Design patterns are best practices. Best practices are, by definition, the best way to do things. It’s right there in the name. Therefore we should use design patterns for everything. Taken to its logical conclusion, you end up turning the interview FizzBuzz question into the Fizz Buzz Enterprise Edition. That’s perfect, right? It’s got, among other things, frameworks, abstractions, factories, strategies, Travis for CI, and it’s even got an implementation. Which means if you need a scalable, enterprise-ready version of FizzBuzz, you’re set. End of story.
Or not. There are lots of design patterns there. But the simple usage of a pattern doesn’t mean it’s a good thing. After all, you can always add another level of abstraction.
More seriously, all of those things are important. When used at the right time. You could use a Builder to set up a State Machine every time you need to get the current state, but is that the right thing? Probably not.
There are two times when those best practices are almost certainly wrong. At the very start of a project, and when you’ve pushed your project into areas where most folks haven’t gone. Because that’s not what the Best Practices are best at.
When we did the O’Reilly kata last year we almost certainly over-designed it. We had microservices, an authentication/authorization module, and provisions for adding a machine-learning component. For a customer with 100s of customers at 10s of locations in one city. In reality, you probably could have managed it with a spreadsheet and some web connections and a few Excel macros. The winning architecture was a monolith with some clear internal separation for if/when more scale was needed.

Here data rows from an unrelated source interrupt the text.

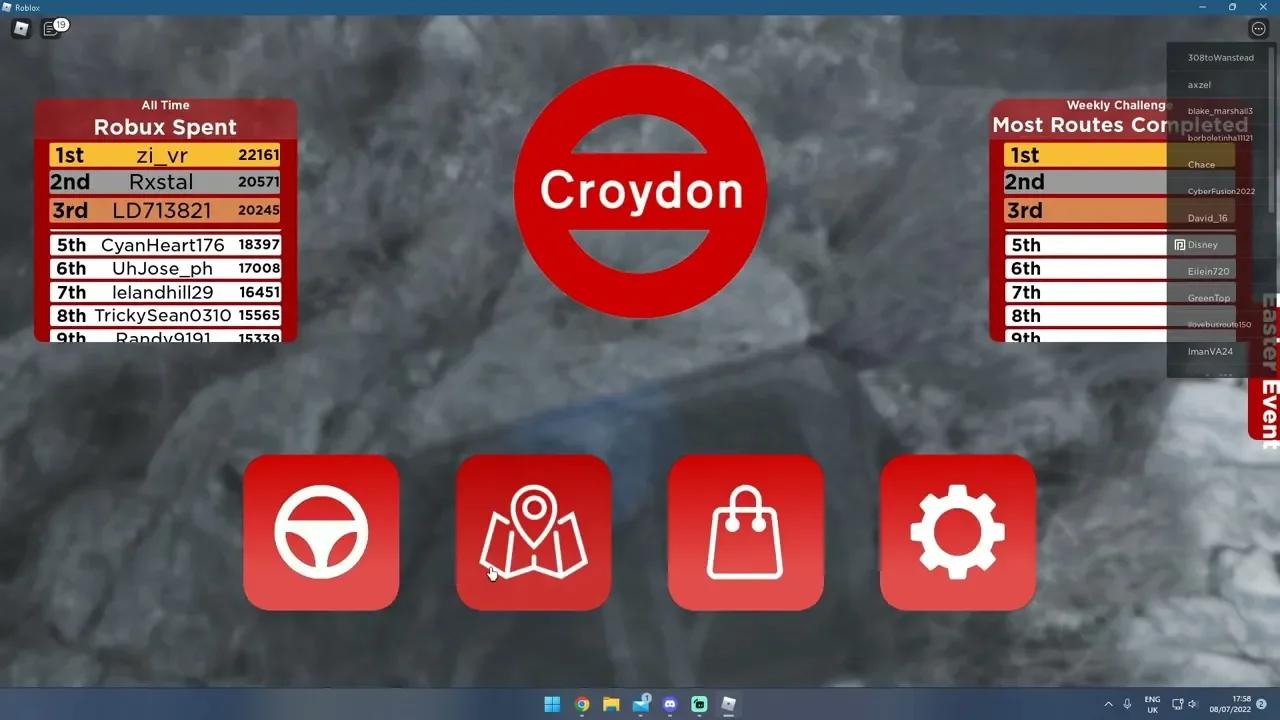Expand the hidden icons chevron in system tray
This screenshot has width=1280, height=720.
(x=1108, y=705)
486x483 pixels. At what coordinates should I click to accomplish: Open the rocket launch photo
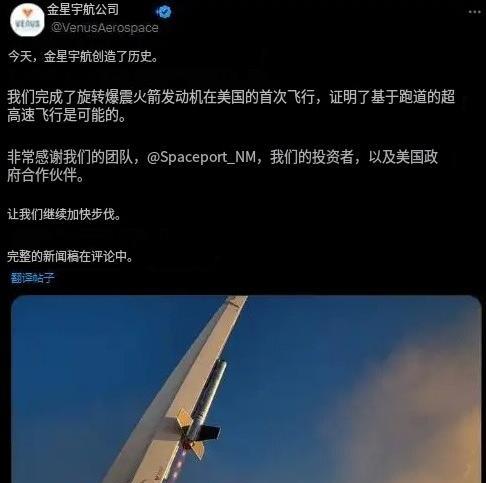[x=246, y=389]
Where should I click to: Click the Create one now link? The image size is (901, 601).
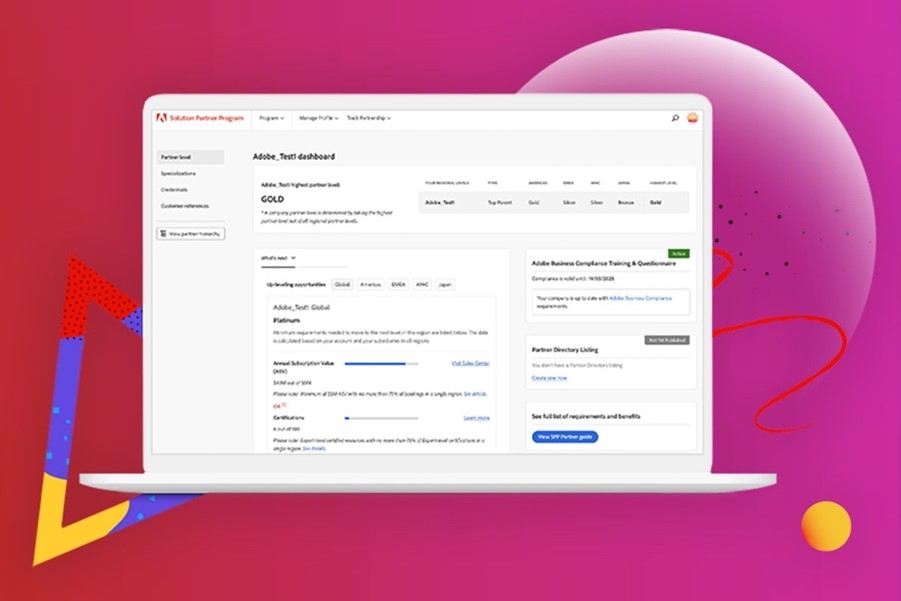click(x=549, y=378)

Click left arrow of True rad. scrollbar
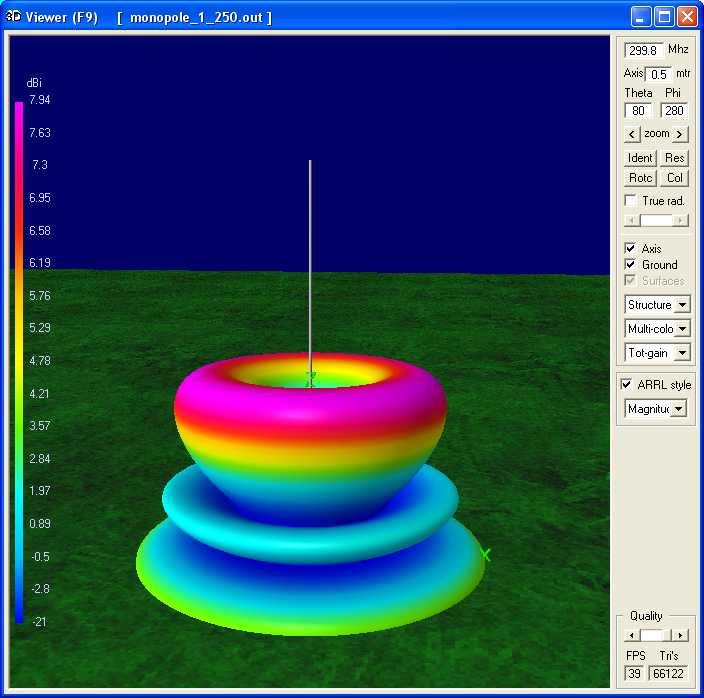click(630, 220)
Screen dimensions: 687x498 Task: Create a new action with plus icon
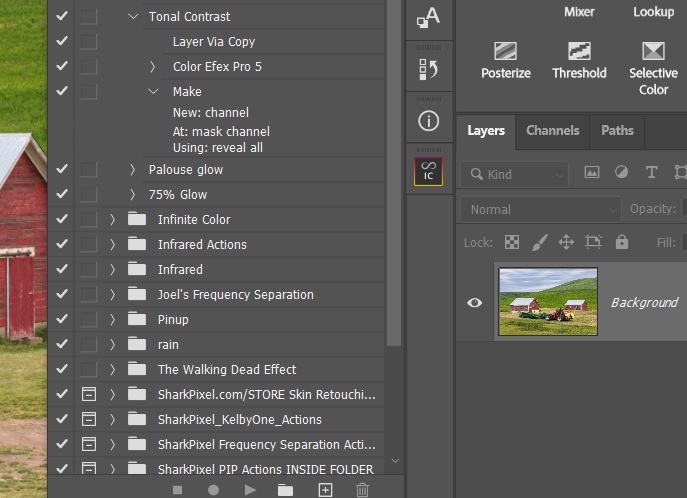(325, 489)

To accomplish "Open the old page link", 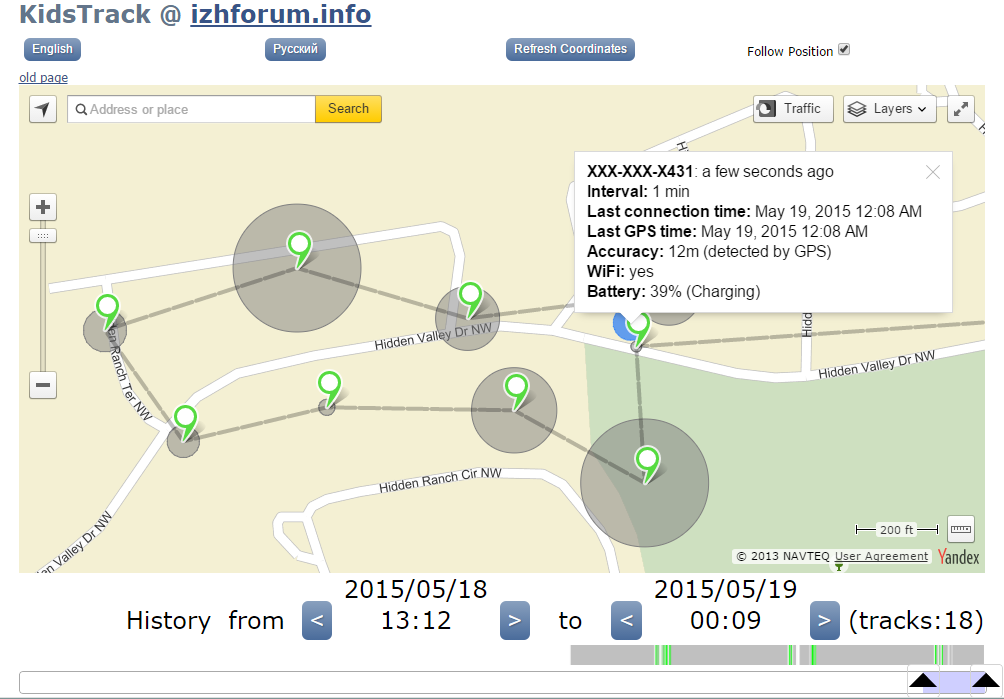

At the other end of the spectrum is getting the most performance out of a system. Which for me was epitomized by the Apple ][ hi res graphics, with it’s weird modes and loading order, because it saved a chip in the design and was cheaper/faster. There’s no Best Practice that will tell you that it’s a good idea to load things like that. It’s just something needed in that particular time/place. The StackOverflow folks have a good description of how they traded best practices for scale/speed, and how now, with more power and different goals they’re changing some things.
Which is to say that best practices are best practices when the situation you’re applying them to match the conditions the best practices were developed for.